Crédit photo : PHANIE

Souvent développés dans l’urgence, les dispositifs de suivi des personnes contaminées par le Covid-19, et notamment les applications de traçage, ont pris presque partout de grandes libertés avec les conventions internationales destinées à protéger la confidentialité et les données personnelles, constate le Conseil de l’Europe dans un rapport publié lundi 12 octobre à Strasbourg.

Cette étude se base sur les enquêtes effectuées dans 55 pays, en Europe, en Afrique et en Amérique Latine, signataires de la Convention 108 du Conseil de l’Europe sur la protection face aux traitements automatisés des données à caractères personnel, seul instrument juridique international contraignant existant dans ce domaine. Elle montre que de nombreux pays se sont affranchis des règles de protection qu’ils avaient pourtant décidées… mais qu’ils ont souvent dû faire partiellement ou totalement marche arrière ensuite, en raison de l’opposition de juridictions ou de Parlements, et aussi de mouvements de citoyens et d’organisations non gouvernementales (ONG).

Surveillance par drone, caméras thermiques, e-bracelets

La surveillance des rues par drone pendant le confinement, expérimentée dans plusieurs pays, a été la mesure la plus critiquée, et a été rapidement abandonnée en France et en Grèce après des arrêts rendus par des juridictions. À l’inverse, la Croatie et la Tunisie ont même équipé leurs drones de caméras thermiques, plusieurs pays ayant aussi installé des scanners thermiques à l’entrée de certains lieux publics, ou mis en place des caméras de reconnaissance faciale, comme la Russie.

La France avait, elle, développé un logiciel destiné à vérifier que les voyageurs du métro portaient un masque, cassé lui aussi par la justice avant sa mise en service.
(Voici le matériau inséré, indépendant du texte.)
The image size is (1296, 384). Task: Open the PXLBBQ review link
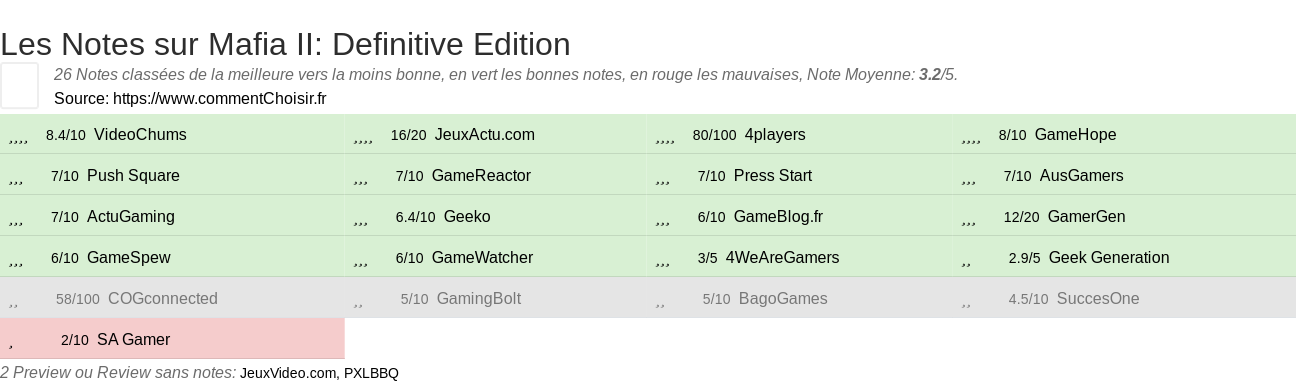pyautogui.click(x=371, y=373)
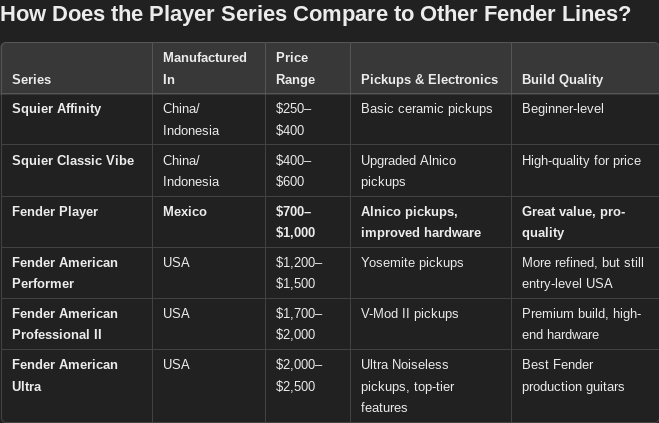Image resolution: width=659 pixels, height=423 pixels.
Task: Select the Fender American Ultra row label
Action: 65,375
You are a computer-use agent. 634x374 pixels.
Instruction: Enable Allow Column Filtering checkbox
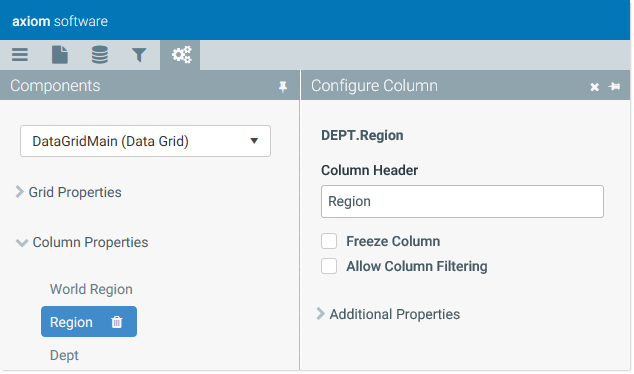[x=329, y=266]
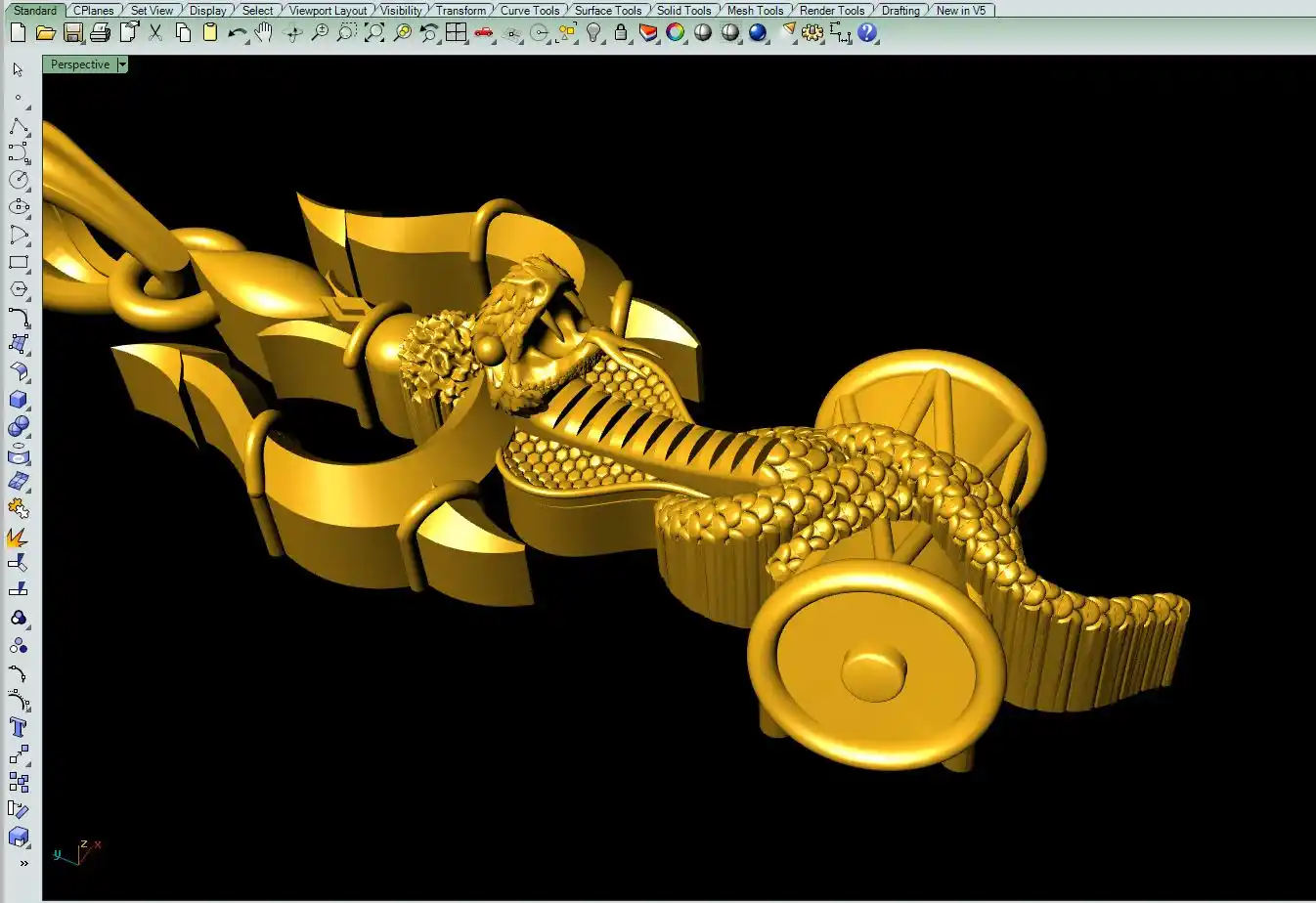1316x903 pixels.
Task: Toggle the light bulb hide objects icon
Action: 593,32
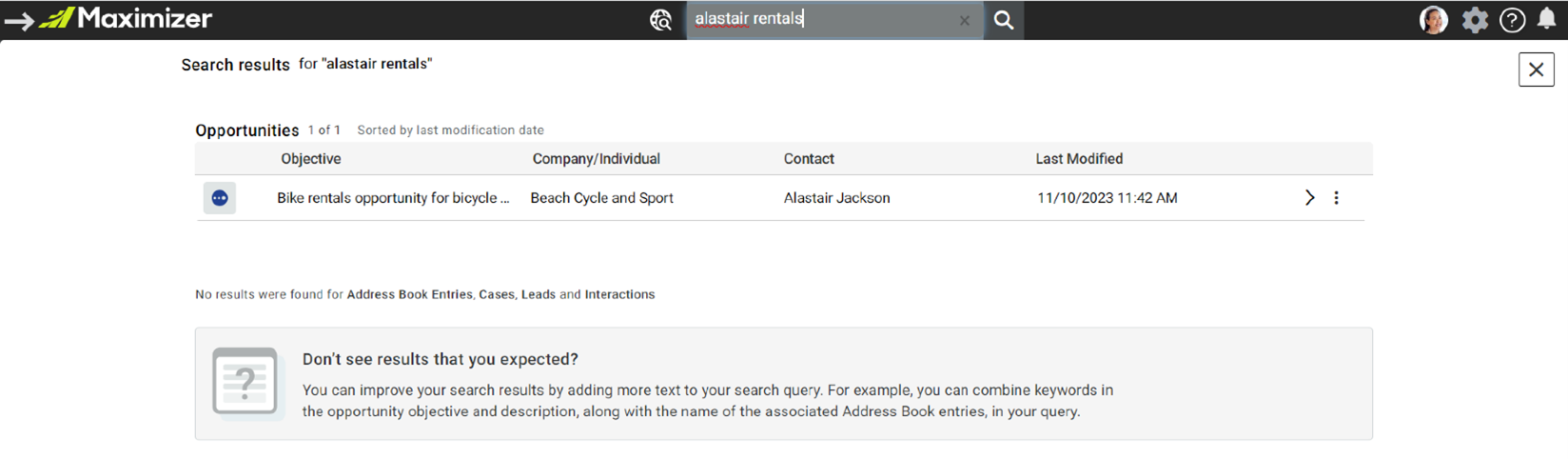The height and width of the screenshot is (459, 1568).
Task: Open the three-dot row actions menu
Action: coord(1336,198)
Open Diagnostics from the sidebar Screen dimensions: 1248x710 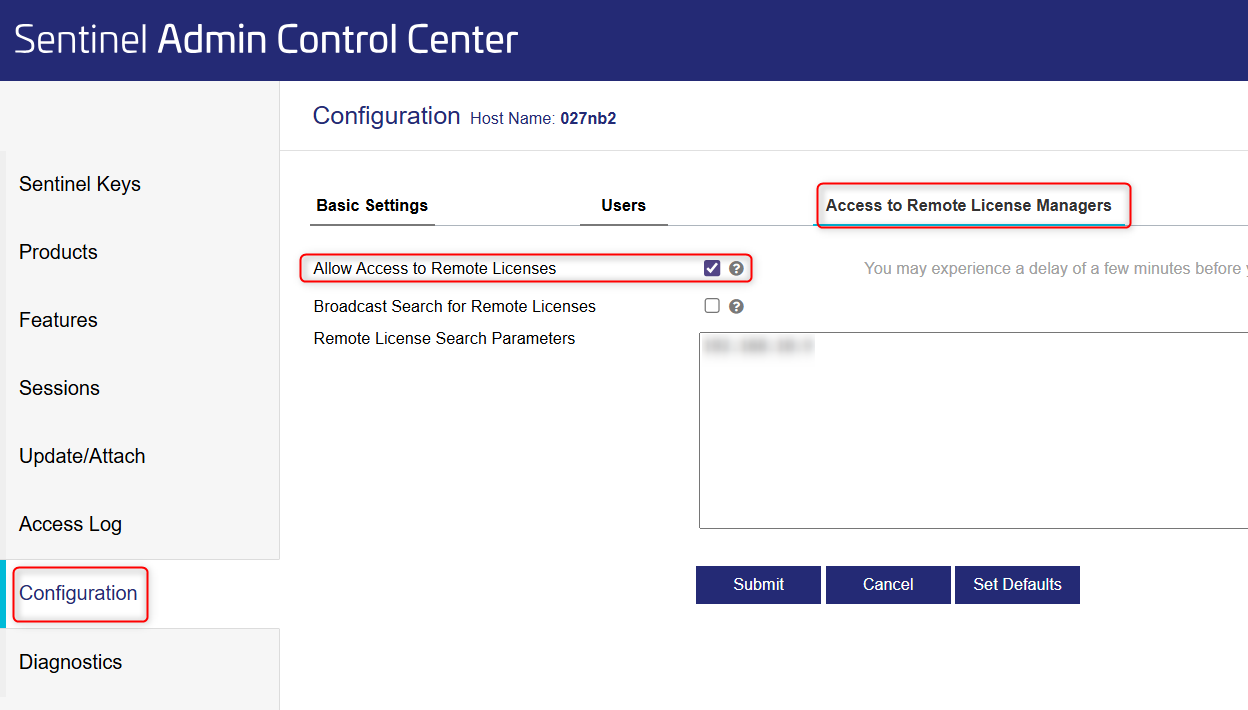point(70,662)
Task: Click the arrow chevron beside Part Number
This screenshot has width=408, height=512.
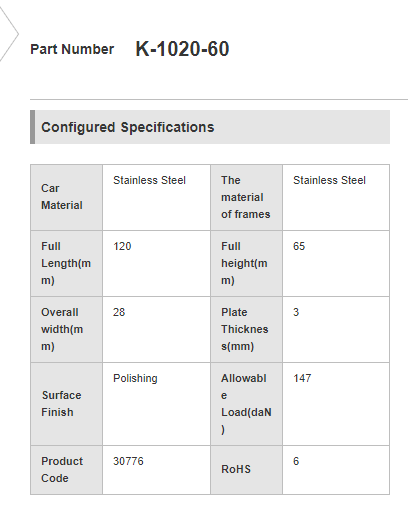Action: tap(9, 33)
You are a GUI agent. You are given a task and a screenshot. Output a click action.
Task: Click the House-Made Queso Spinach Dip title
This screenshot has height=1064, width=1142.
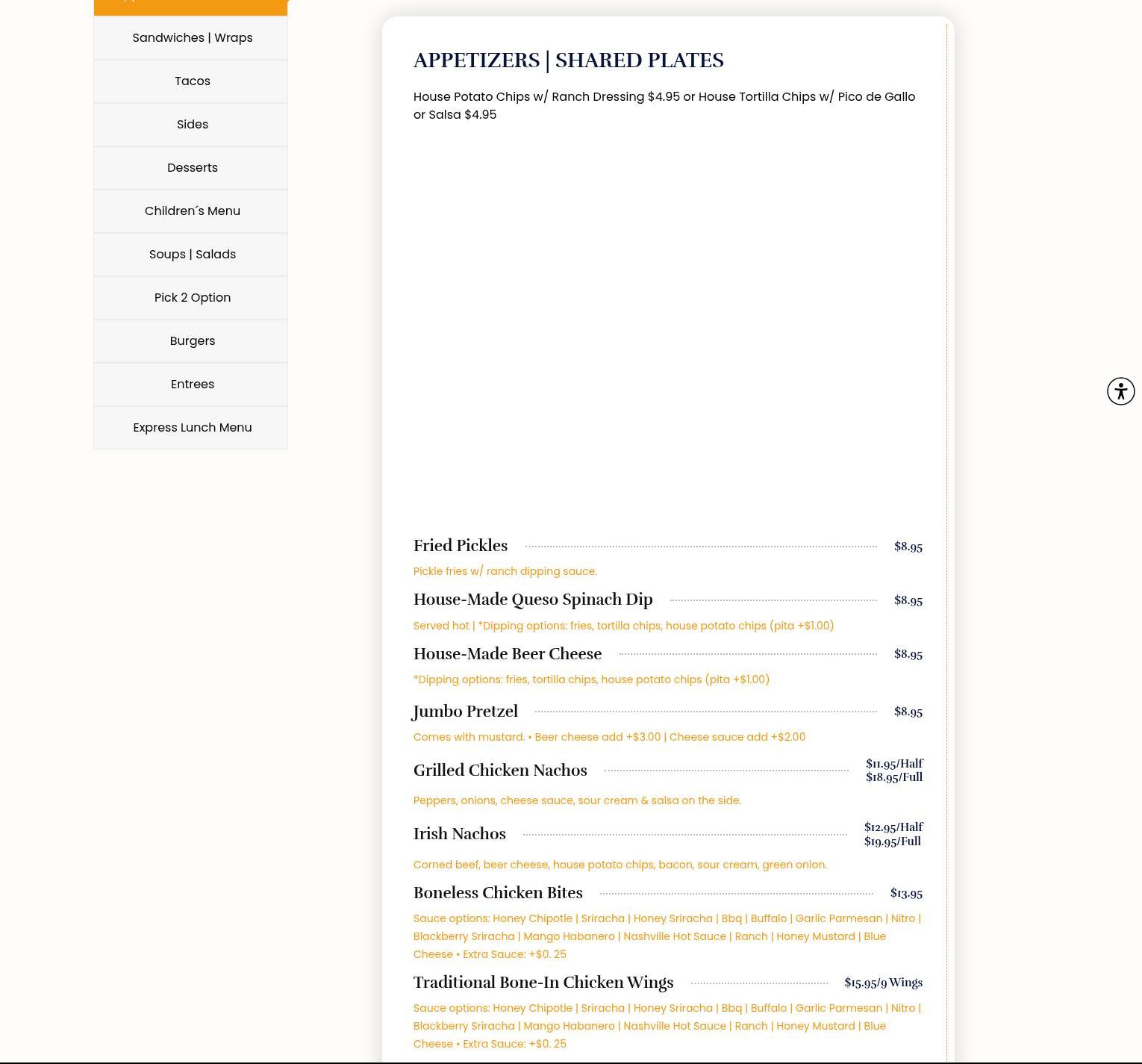pyautogui.click(x=533, y=600)
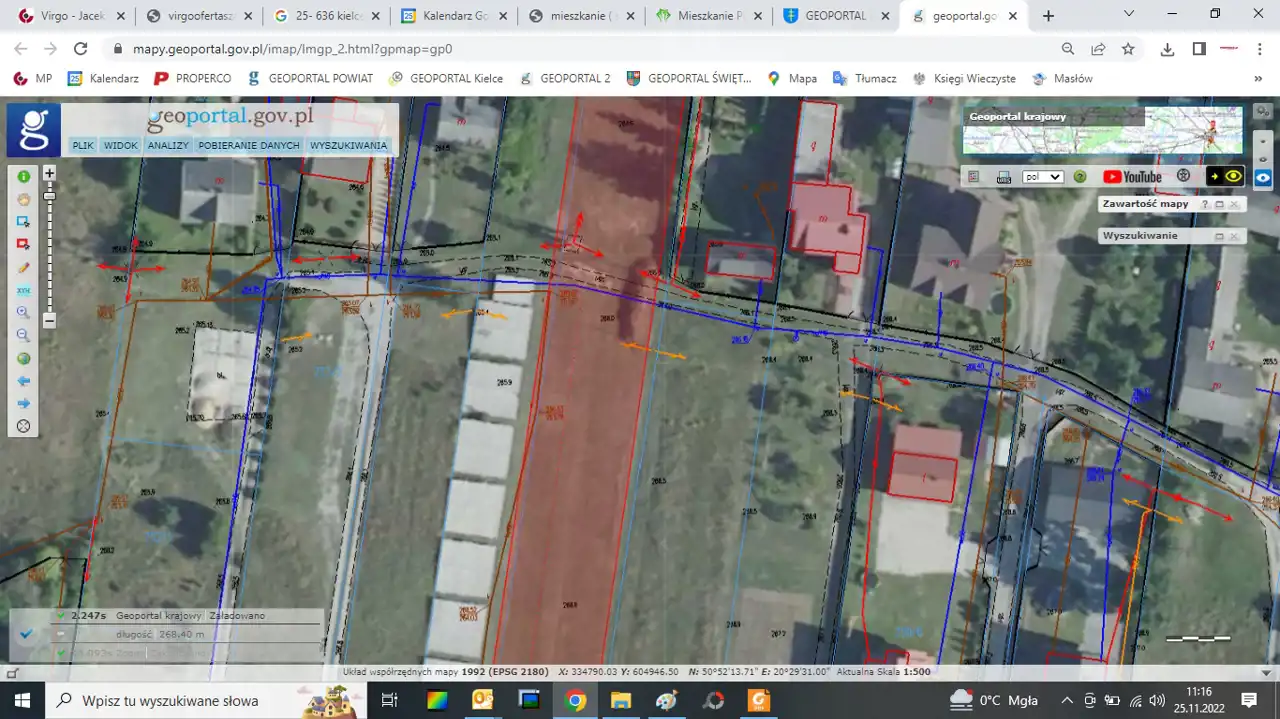
Task: Open the pol language dropdown
Action: tap(1042, 177)
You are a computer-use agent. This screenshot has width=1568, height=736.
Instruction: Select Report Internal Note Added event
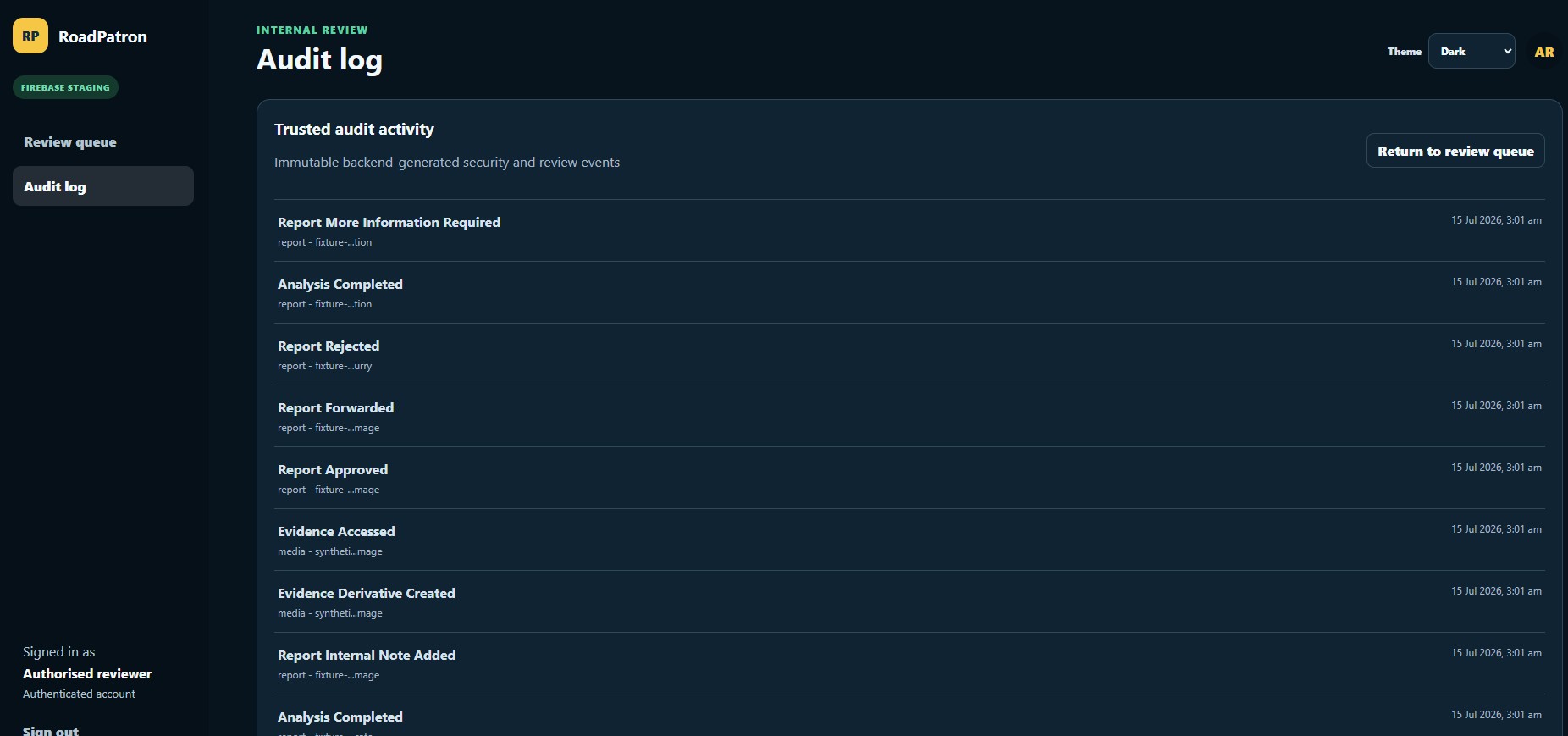[x=909, y=663]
L’imagination des pays européens a parfois été sans limite et le Liechtenstein, prenant exemple sur Singapour, a même développé des e-bracelets enregistrant la température et d’autres données de santé lisibles à distance. Ils sont actuellement testés sur 2 000 volontaires, soit près de 7 % de la population totale de la Principauté. Chypre et la France s’intéressent aussi à de tels projets, alors que la Belgique y a renoncé.

Applis de traçage, des garde-fous

La question des applications de traçage constitue l’autre grande partie du rapport. Sur les 55 pays étudiés, seuls cinq ont renoncé à en mettre une en place. Tous les autres se sont dotés de cet outil, basé pour 14 d’entre eux sur une procédure dite centralisée, c’est-à-dire aboutissant à des serveurs centraux dépendant des autorités sanitaires, et pour les 26 autres sur une procédure décentralisée, réputée plus respectueuse de la confidentialité. La France fait partie des pays « centralisés », à l’inverse de la plupart de ses proches voisins, mais a dû, comme l’Italie et la Belgique, revoir son projet avant de le lancer, notamment à la suite d'injonctions de la CNIL. Notons que l’Allemagne, le Royaume-Uni et la Norvège avaient eux aussi élaboré des applis centralisées, avant de revenir à des modèles décentralisés.

Dans quelques pays, ces applications sont parfois « enrichies » d’autres fonctions permettant une surveillance plus stricte des quarantaines, comme en Argentine, au Mexique, en Hongrie ou en Russie.

En conclusion, le Conseil de l’Europe regrette que les États n’aient pas profité de l’occasion pour développer une véritable coopération scientifique et technique autour des méthodes de détection des cas et de protection des personnes. Enfin, il rappelle l’importance d’une meilleure transparence en ce qui concerne l’élaboration des outils numériques de lutte contre le Covid-19, qui renforcera tant leur efficacité que leur acceptation par les populations.